Rob Ingram · ‎05-16-2020

I assume you have no IKEv2 SAs "show crypto ikev2 sa" as you have the error message "Failed SA init exchange". Without IKEv2 established, you won't have IPSec SA, nor will packet-tracer test be successful.

Re-check your IKEv2 configuration and pre-shared keys on BOTH peers.

View solution in original post

Rob Ingram · ‎05-16-2020

Hi,
Have the IKEv2 and IPSec SAs been established?
Run the following commands:- "show crypto ikev2 sa" and "show crypto ipsec sa".

If they have not been established confirm the settings match with the peer, especially the ACL and enable debugs and provide the output.
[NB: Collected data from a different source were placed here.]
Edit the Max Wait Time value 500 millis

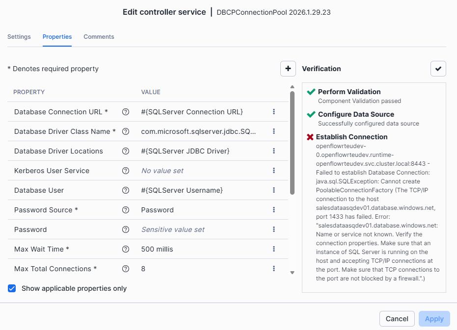(x=157, y=249)
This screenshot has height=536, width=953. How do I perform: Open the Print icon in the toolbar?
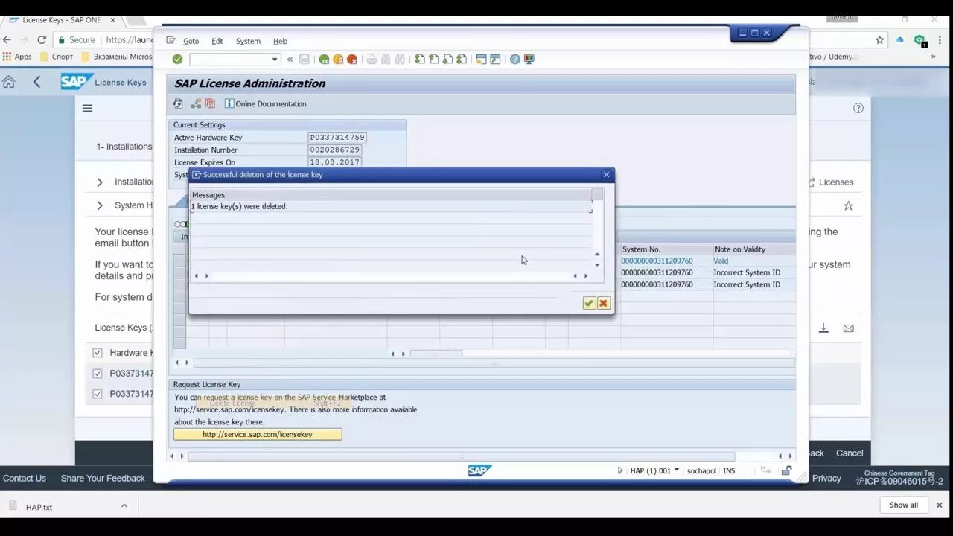tap(372, 59)
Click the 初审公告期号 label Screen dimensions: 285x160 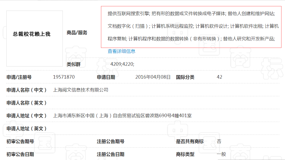(x=18, y=141)
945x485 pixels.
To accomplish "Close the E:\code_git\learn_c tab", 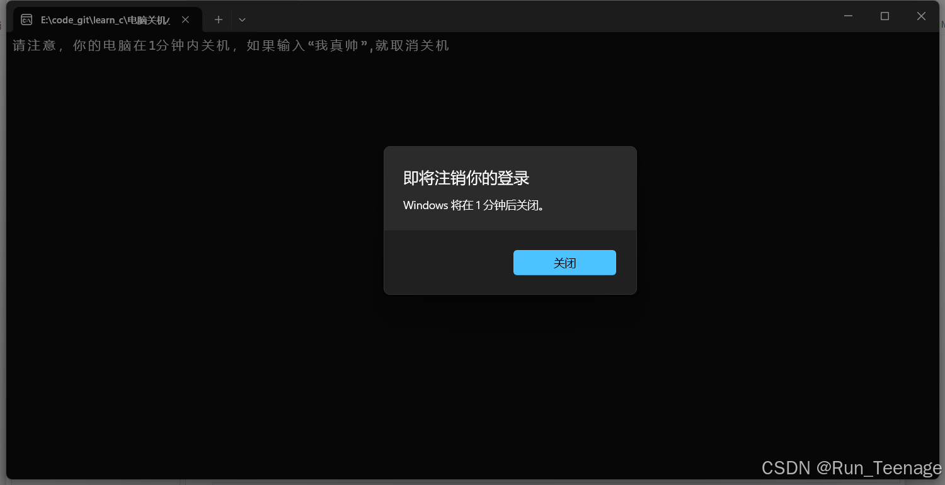I will 185,20.
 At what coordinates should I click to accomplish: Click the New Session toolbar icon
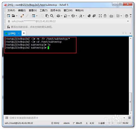pos(9,16)
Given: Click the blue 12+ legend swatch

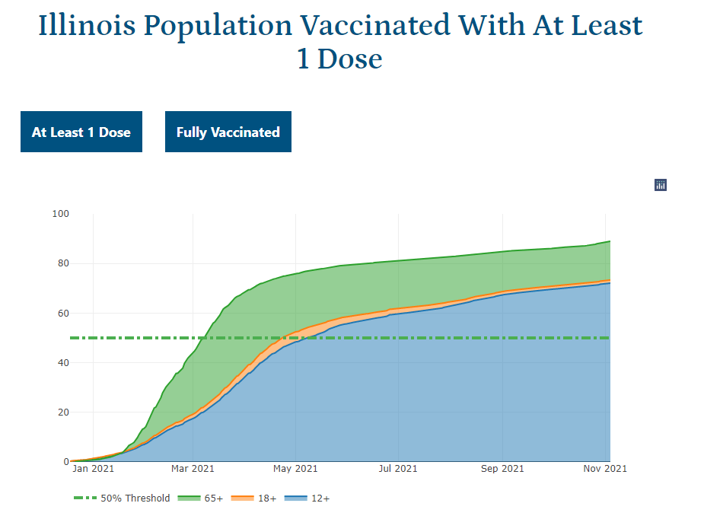Looking at the screenshot, I should pyautogui.click(x=295, y=498).
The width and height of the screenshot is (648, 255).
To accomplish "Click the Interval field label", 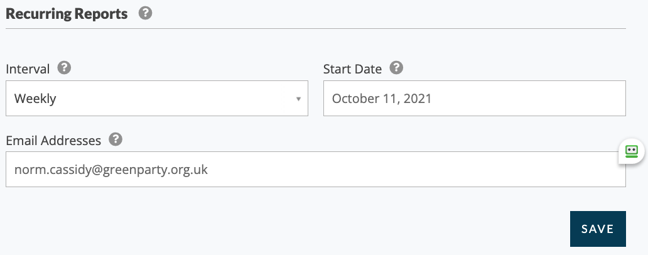I will [x=28, y=69].
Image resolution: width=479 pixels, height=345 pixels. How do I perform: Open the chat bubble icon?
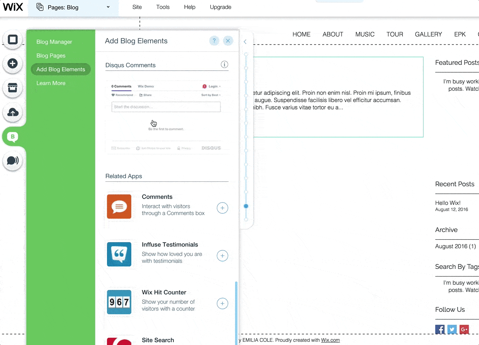click(x=12, y=161)
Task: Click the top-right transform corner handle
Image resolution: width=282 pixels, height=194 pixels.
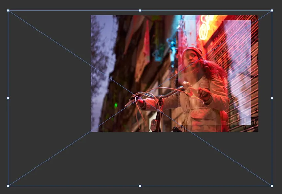Action: pos(272,11)
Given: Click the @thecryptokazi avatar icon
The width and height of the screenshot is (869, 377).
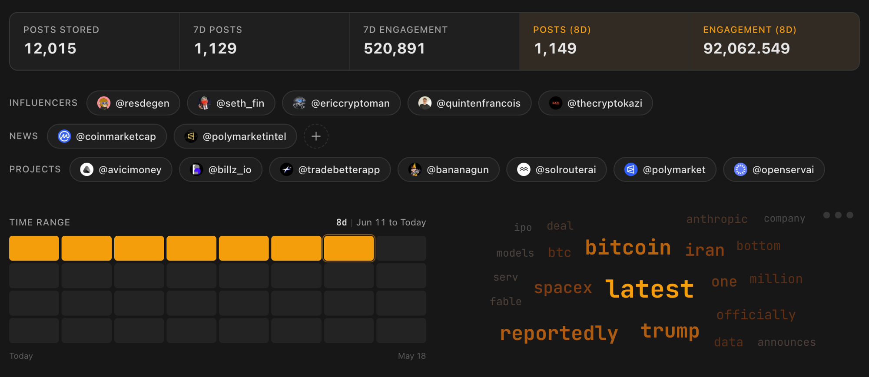Looking at the screenshot, I should [x=556, y=103].
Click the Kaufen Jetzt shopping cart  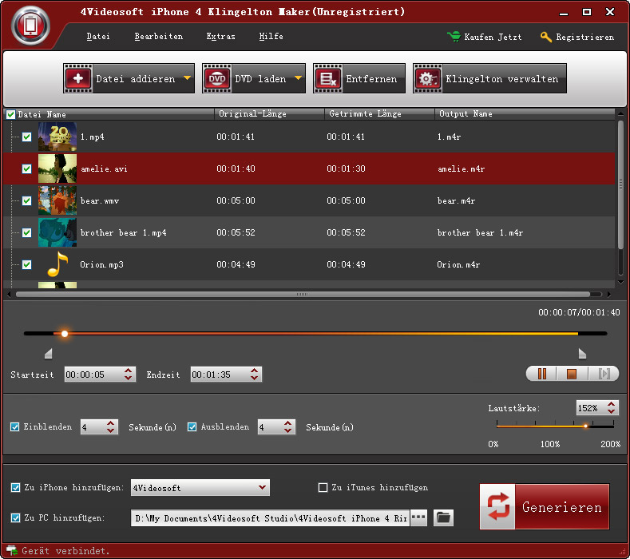coord(454,37)
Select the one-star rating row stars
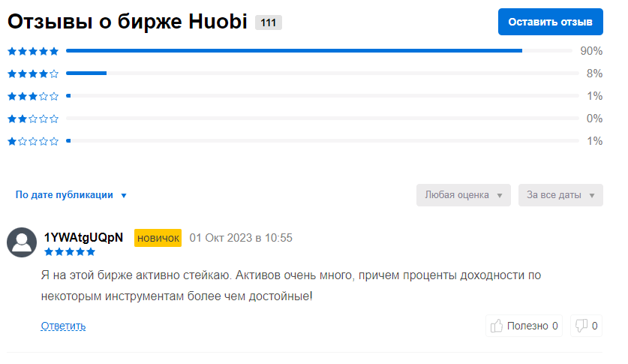628x364 pixels. point(33,141)
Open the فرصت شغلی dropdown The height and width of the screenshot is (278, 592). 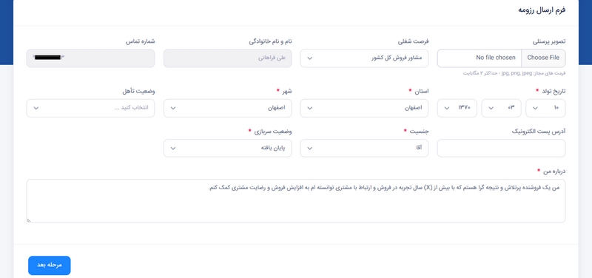tap(364, 58)

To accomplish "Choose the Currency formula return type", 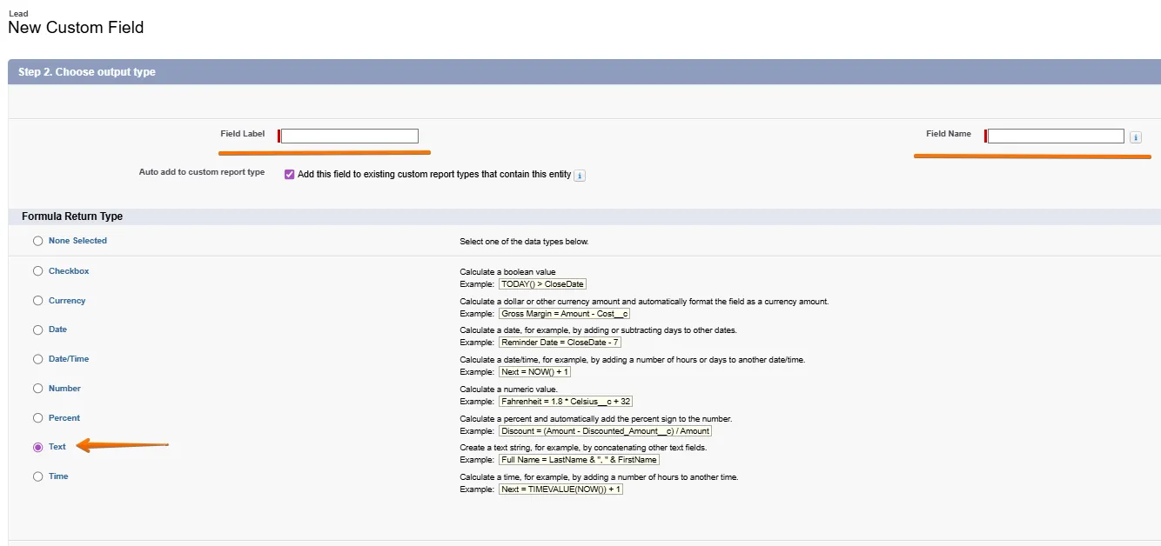I will 37,301.
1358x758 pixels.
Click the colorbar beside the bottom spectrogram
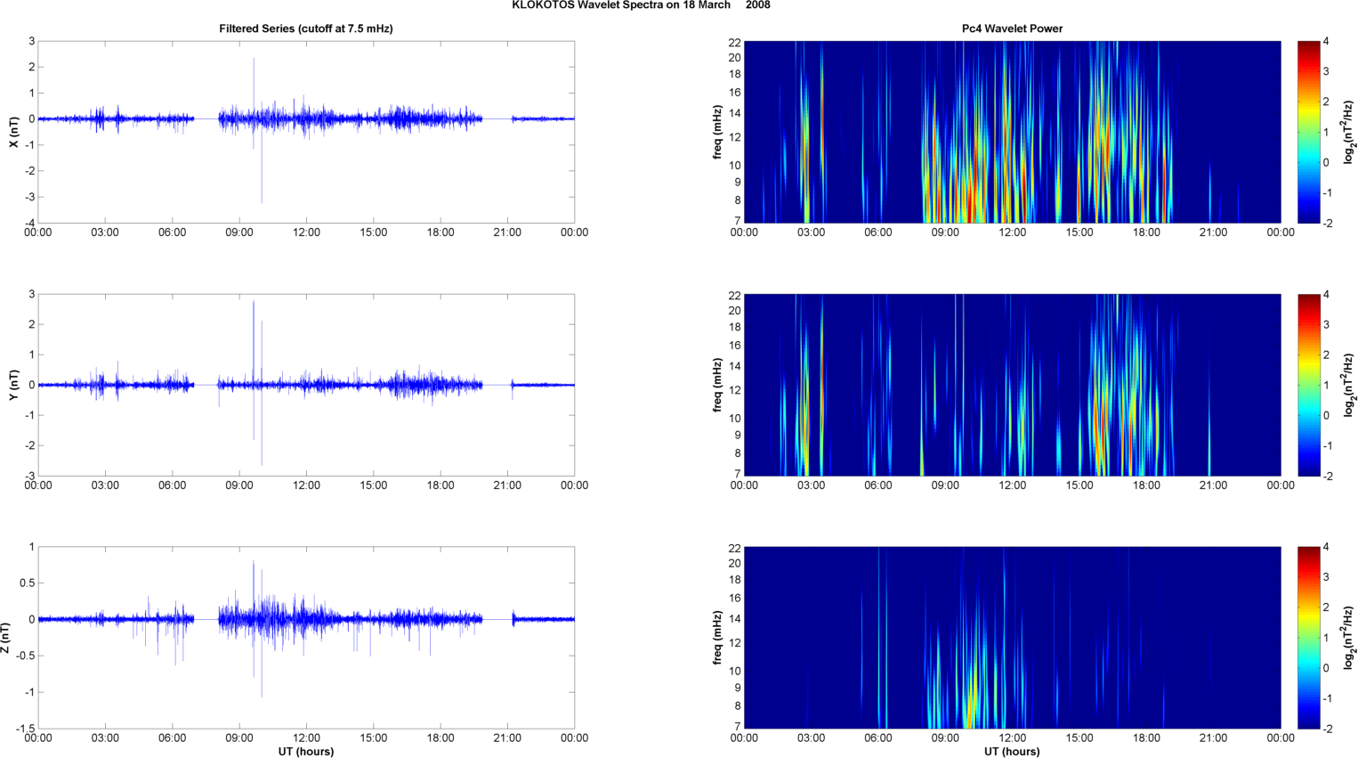tap(1308, 638)
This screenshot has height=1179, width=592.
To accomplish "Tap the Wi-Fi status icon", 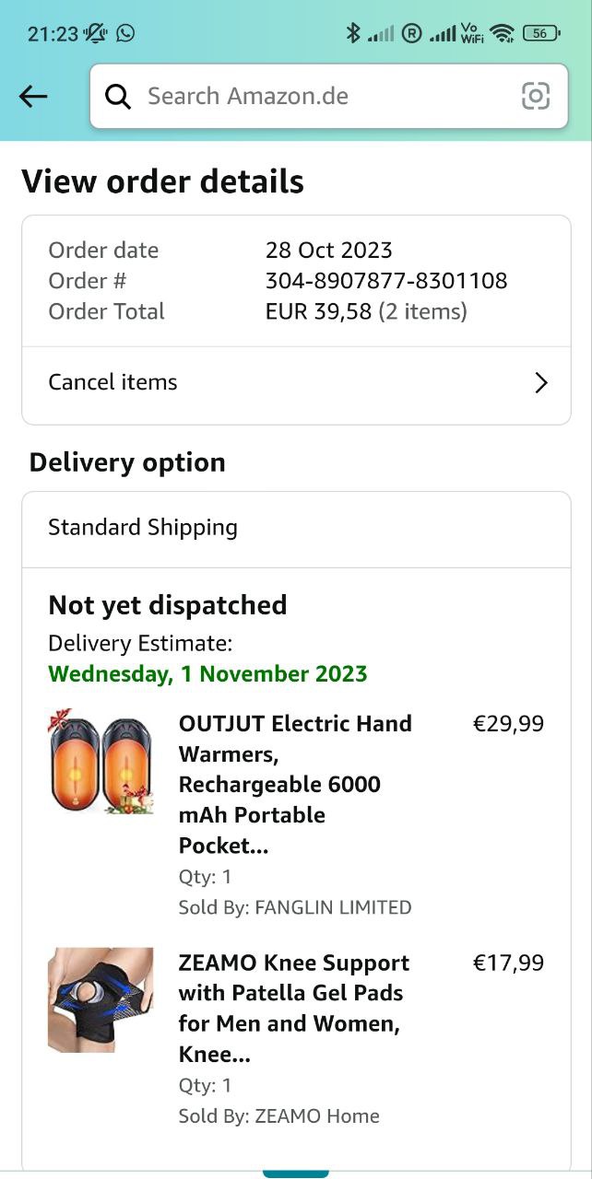I will (502, 33).
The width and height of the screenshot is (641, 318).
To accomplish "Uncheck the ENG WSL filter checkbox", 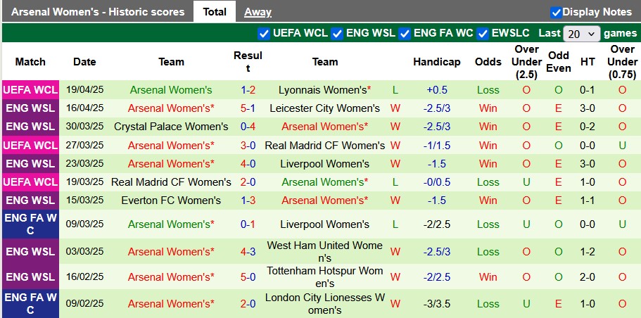I will click(337, 33).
When you say permitting only 443, do you have an ACL or VPN Filter applied?

HTH

katheer4u · ‎05-16-2020

hi

this the ACL

access-list site-server_AClist extended permit ip host 192.168.100.100 255.255.255.255 host 10.220.4.100 255.255.255.248

Phase: 8
Type: VPN
Subtype: encrypt
Result: DROP
Config:
Additional Information:

Result:
input-interface: inside
input-status: up
input-line-status: up
output-interface: outside
output-status: up
output-line-status: up
Action: drop
Drop-reason: (acl-drop) Flow is denied by configured rule

Please see the attached debug file

Rob Ingram · ‎05-16-2020

I assume you have no IKEv2 SAs "show crypto ikev2 sa" as you have the error message "Failed SA init exchange". Without IKEv2 established, you won't have IPSec SA, nor will packet-tracer test be successful.

Re-check your IKEv2 configuration and pre-shared keys on BOTH peers.